_Directions_. Continue the article on PJM's reactive power compensation proposals from the point where it ends.

══ Document section ══

Croop said compensation also is not tied to generators’ performance in supplying reactive power and it sometimes has to provide make-whole and opportunity cost payments. The proposals aim to create uniform compensation — both for providing reactive service and associated opportunity cost payments, reduce administrative burden and draft new market rule changes to replace the existing procedures in Tariff Schedule 2.

A December 2022 poll at the task force found support among members was strongest for the Clean Energy Coalition proposal, at 63%, followed by the PJM package with 28% support. Two packages from the Monitor received 17% and 16% member support. The poll also found that 62% of responding members did not believe that change to the Schedule 2 compensation method is necessary. The poll received 280 member responses, 37 of which were unique.

The proposals are limited to new generators or facilities entering new compensation agreements, with the task force’s scope precluding changing existing reactive rates. The MIC voted down a proposal to expand the task forces’ scope to include existing service rates last month. (See “Stakeholders Reject Proposal to Expand Reactive Power Task Force Scope,” PJM MIC Briefs: June 7, 2023)

The CEC proposal is based on applying the AEP methodology to resources on a class-wide basis by forming a separate rate for each type of generator. The rates would be posted on PJM’s website, but only the underlying formula would be included in the tariff.

The CEC presentation states that applying the AEP process on a technology-wide basis avoids requiring unit-specific FERC filings and treats all generation comparably. Creating a cost-based compensation structure would incentivize investments in reactive capability that caps payments at the cost of the proxy unit. PJM’s proposal would limit compensation to generators that are capable of providing reactive service on the transmission grid, excluding those that can provide it at the distribution grid level. Payments would be based on demonstrated or tested capability and would seek to recognize that all reactive power (VARs) is the same.

Calpine’s David “Scarp” Scarpignato said existing testing for reactive capability often is difficult to complete given technical limitations on the grid, requiring some generators to schedule multiple tests before one can be successfully administered.

Wade Horigan, a principal of Tangibl, said he believes the PJM proposal would create an incentive for PJM and transmission owners to not change voltage during testing and that running only two tests would not reflect generators’ actual capability to respond to a voltage excursion.

═══
══ Input data ══

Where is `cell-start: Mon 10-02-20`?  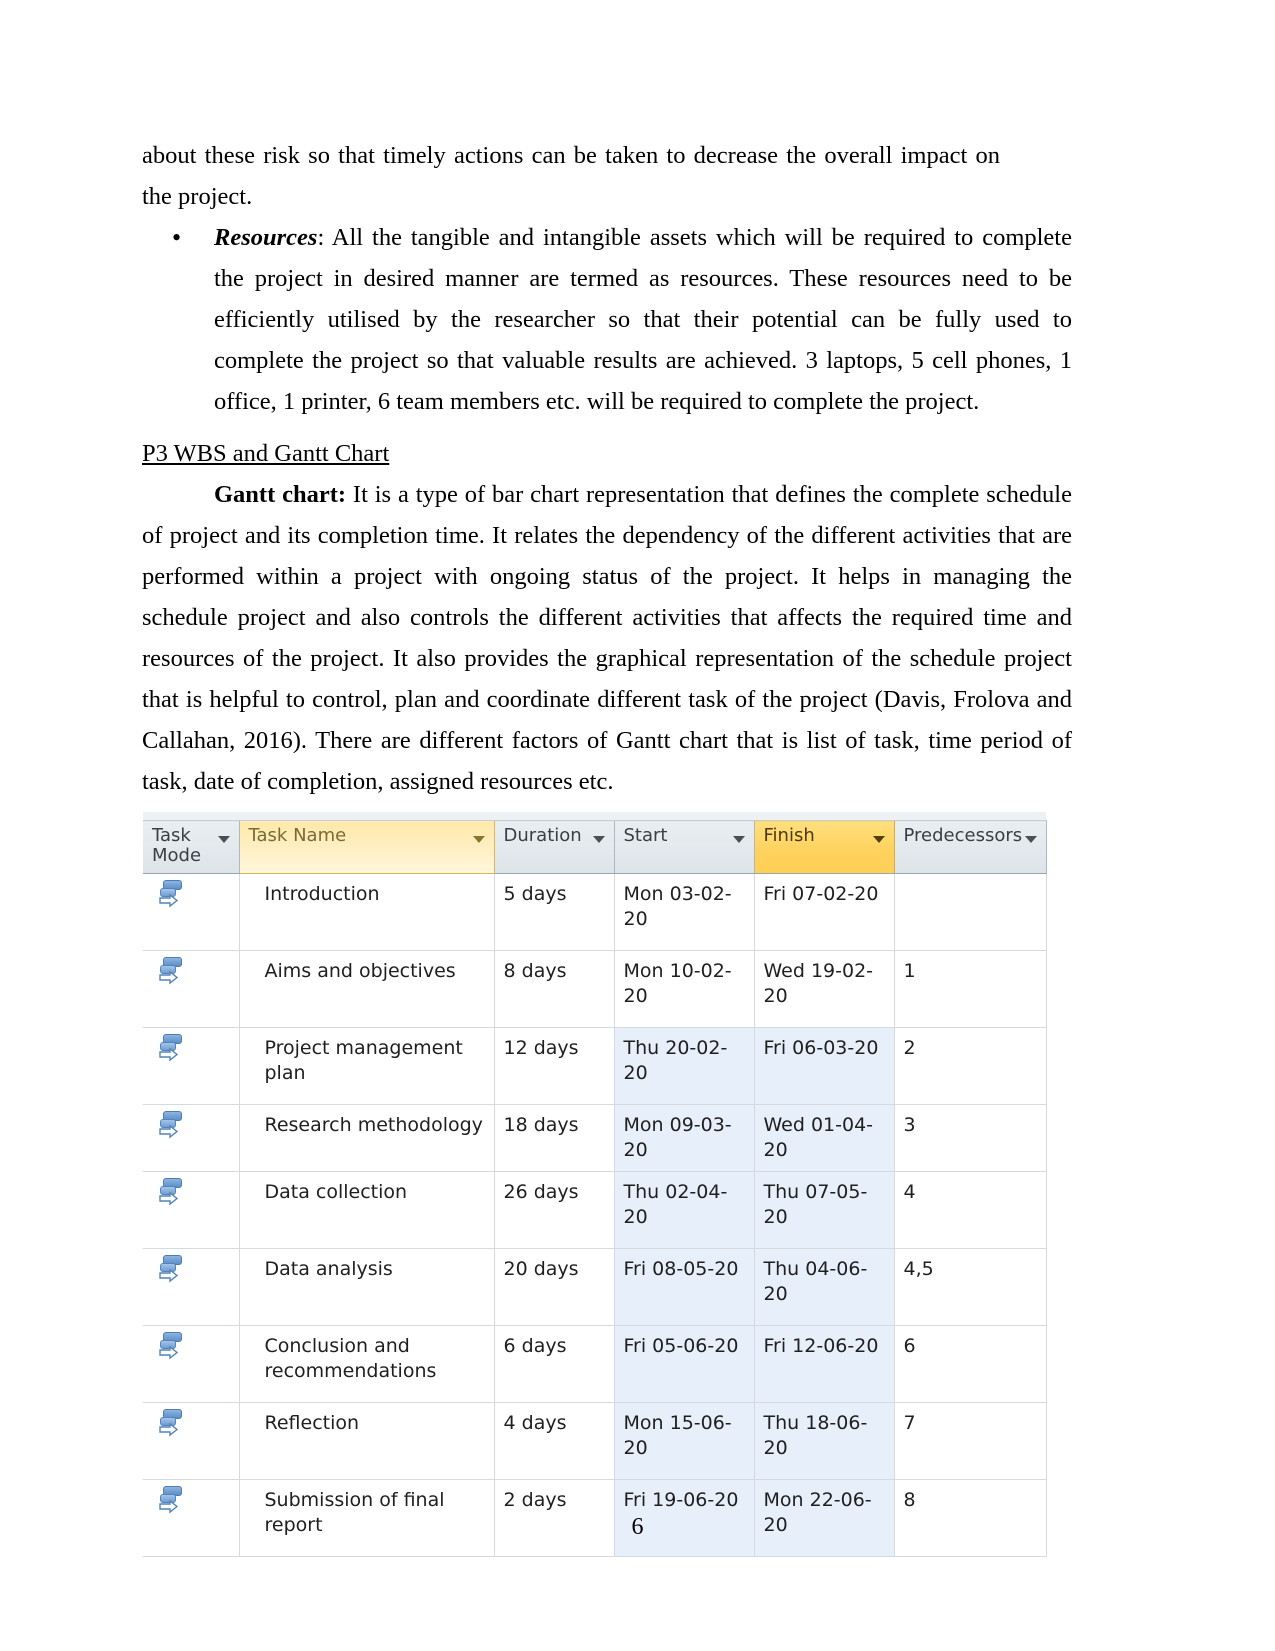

═══

_Written response_.
PJM’s Glen Boyle said if generators exceed their capabilities, their parameters and compensation would be increased. If generators don’t perform, their revenues would be withheld for that month and future expected capability would be reduced. He estimated the proposal would require an 18- to 24-month implementation period.

Market Monitor Joe Bowring said the AEP method is archaic and illogical and was designed in 1997 to maximize the allocation of costs to reactive for a utility that was fully cost-of-service regulated. Bowring said a recent FERC order on the same issue in MISO required that all such payments for reactive power be terminated.

“There is no need for a cost-of-service approach in a system that relies on markets. This payment of more the $380 million per year in side payments is unnecessary and should be eliminated,” he said.

The first of the Monitor’s proposals — Package F under the matrix — would immediately eliminate separate cost-of-service payments to all resources and would also remove reactive revenues from the energy and ancillary services offset, resulting in an increase in capacity market revenues. All resources currently are required to provide reactive as a condition of their interconnection service agreements (ISA).

The second proposal — matrix Package H — would start with a flat-rate design, similar to PJM’s, but would fully phase out all cost-of-service payments over a short period and would use the same performance penalty as PJM.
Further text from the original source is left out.